**Trecho do documento**
---+---

Sigilo processual versos liberdade de imprensa
Juíza federal Ana Paula Serizawa, titular da 4ª Vara da Justiça Federal do Amazonas, responsável pelos interrogatórios dos réus da Operação Custo Político e Estado de Emergência, 2ª e 3ª fases da Operação Maus Caminhos, obrigou na tarde de ontem (8), a jornalista Larissa Cavalcante do jornal Acrítica, a apagar todo o conteúdo que havia sido gravado durante o depoimento do ex-governador do Estado, professor José Melo.
O fato ocorreu após o termino do interrogatório onde a jornalista foi acuada e obrigada a entregar o seu celular para um agente de segurança que estava na porta do auditório, onde aconteciam os depoimentos.
Segundo relatos obtidos pelo site Estado Político, o agente advertiu a jornalista dizendo que não era permitida a gravação e solicitou a entrega do celular da jornalista para levar à juíza responsável.
Em seguida a juíza Ana Paula obrigou a profissional a deletar a gravação realizada, sob escolta inclusive de advogados e representantes do Ministério Público Federal (MPF) que acompanharam a jornalista apagando o conteúdo.
Na faculdade de comunicação e no cotidiano jornalístico, aprendemos que o jornalismo deve atender à sociedade civil ao noticiar, informar, denunciar, escrever e detalhar tudo aquilo que é ou pode vir a ser de interesse público, e que não há como exercer os fundamentos do jornalismo e da comunicação em geral sem ampla e irrestrita liberdade em fazê-lo.
Nota conjunta do Sindicato dos Jornalistas do Amazonas e da Federação Nacional dos Jornalista
O episódio ocorrido em Manaus, chamou a atenção das entidades que resguardam e lutam pela profissão tanto no Amazonas como no Brasil. Em nota conjunta o Sindicato dos Jornalistas Profissionais do Estado do Amazonas (SJPAM) e a Federação Nacional dos Jornalistas (FENAJ) repudiaram a postura da juíza federal Ana Paula Serizawa, que autorizou um segurança a reter o celular da jornalista Larissa Cavalcante, apagando o registro das gravações de vídeo e áudio.
O jornal A Crítica informou que reitera sua confiança na atuação ética de seus profissionais e rechaça qualquer tentativa de obstrução a atividade jornalística e à liberdade de imprensa e lamentou a atuação da juíza, em um texto com o título “Liberdade de Imprensa”.

---+---

Itens de um conjunto de dados
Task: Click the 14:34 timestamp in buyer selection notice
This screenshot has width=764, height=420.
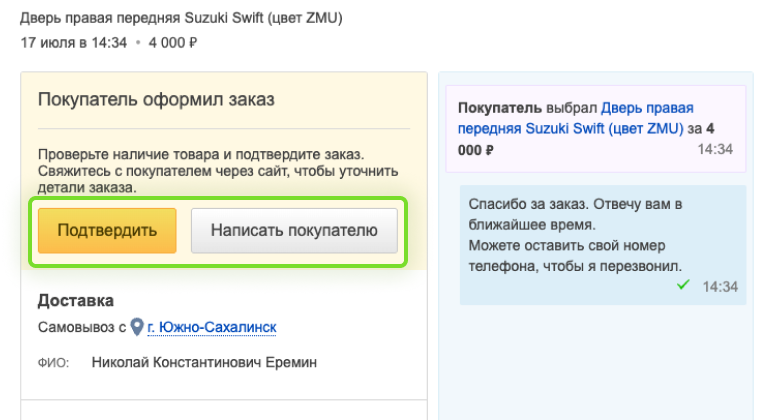Action: pos(715,149)
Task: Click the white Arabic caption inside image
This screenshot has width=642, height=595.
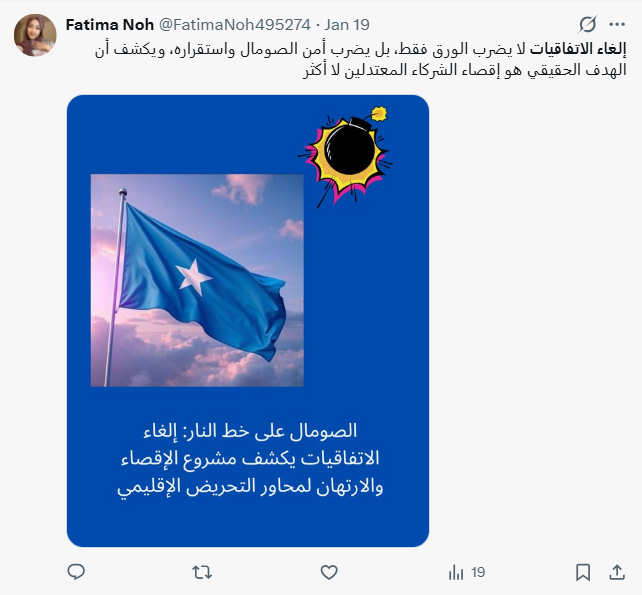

---+---

**Lista de tarefas**
(a) Segundo a notícia sobre a jornalista Larissa Cavalcante, quais entidades assinaram a nota conjunta que repudiou a postura da juíza?
(b) Reescreva todas as linhas da listagem, incluindo os pedidos, e redimensione as coordenadas das respostas multiplicando-as por 0,9 e arredondando para números inteiros, com as metades para cima. Deixe as imagens de fora da resposta.
A notícia e a listagem não têm nenhuma relação entre si.

**Respostas por tarefa**
(a) O Sindicato dos Jornalistas Profissionais do Estado do Amazonas (SJPAM) e a Federação Nacional dos Jornalistas (FENAJ).

(b)
Task: Click the 14:34 timestamp in buyer selection notice
This screenshot has width=764, height=420.
Action: pos(644,134)
Task: Click the white Arabic caption inside image
This screenshot has width=642, height=595.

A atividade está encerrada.